Edith Sandström (MChem in Chemistry with a Year Abroad, University of York) joined the group in October 2018. During her undergraduate degree she came in contact with the application of chemical analysis to historical and archaeological questions, which initiated her interest in analytical chemistry and led her to conduct her final year project at Univeristät Heidelberg under the supervision of Prof. Mario Trieloff. Her project was on developing and understanding the limitation of using secondary ion mass spectrometry (SIMS) for the investigation of carbon and oxygen isotopes of carbonate rocks to better understand past climate and the history of rocks. Now, as an AHRC stipend holder shared jointly between the University of Edinburgh and National Museums Scotland (NMS), she has moved forward a few million years and is investigating a collection of Scottish and English embroideries from the 16th-17th c. housed at NMS. Her primary interests during this investigation are the development of new methods for dye analysis and determining what the dyes used can tell us about the available raw materials, manufacturing processes, and trade routes from that time.

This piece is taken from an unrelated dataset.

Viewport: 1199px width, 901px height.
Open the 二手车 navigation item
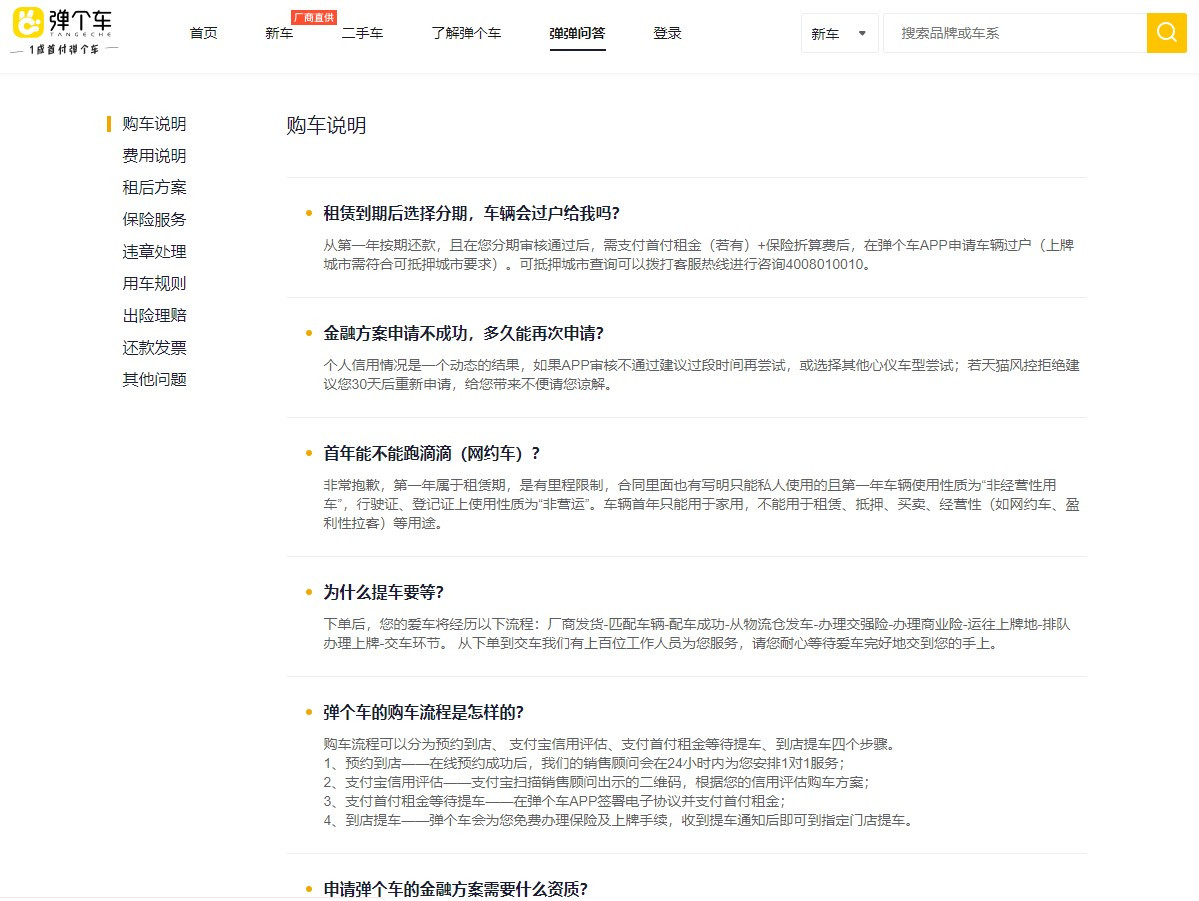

Maria-Eleni Kouridaki (MSc Medicinal and Biological Chemistry, University of Edinburgh) joined the group in October 2018. As part of her undergraduate degree she carried out her dissertation with Dr Arthur Crossman in Dundee University on the synthesis of sugar analogue inhibitors towards UGP bacterial enzyme to treat Human African Trypanosomiasis, while in her Master’s thesis she dealt with allyl Boron species for Lewis Base catalysis, under the supervision of Dr Uwe Schneider. Her project now aims to combine computational modelling with organic synthesis to discover new potent and selective inhibitors for Cyclophilins (Cyps), a family of enzymes linked to neurodegenerative diseases, liver diseases, tuberculosis and certain types of cancer. Achievement of selectivity in inhibition of the different Cyp isoforms poses a significant challenge owing to their highly conserved nature.
Liam Bateson (MChem in Chemistry, University of York) joined the group in September 2018. As part of his undergraduate degree he carried out a project with Dr Avtar Matharu, on the valorisation of Grapefruit waste as a source of high value chemicals. This work saw him use a variety of extraction techniques to isolate valuable chemicals and materials from grapefruit peels. He is now funded by AstraZeneca and EPSRC as part of a CASE studentship and is working on the development of bioorthogonal stimulated Raman microscopy for the evaluation of drug distribution. His project aims to improve existing bioorthogonal Raman labels to allow for the imaging of anticancer drugs across all cellular compartments.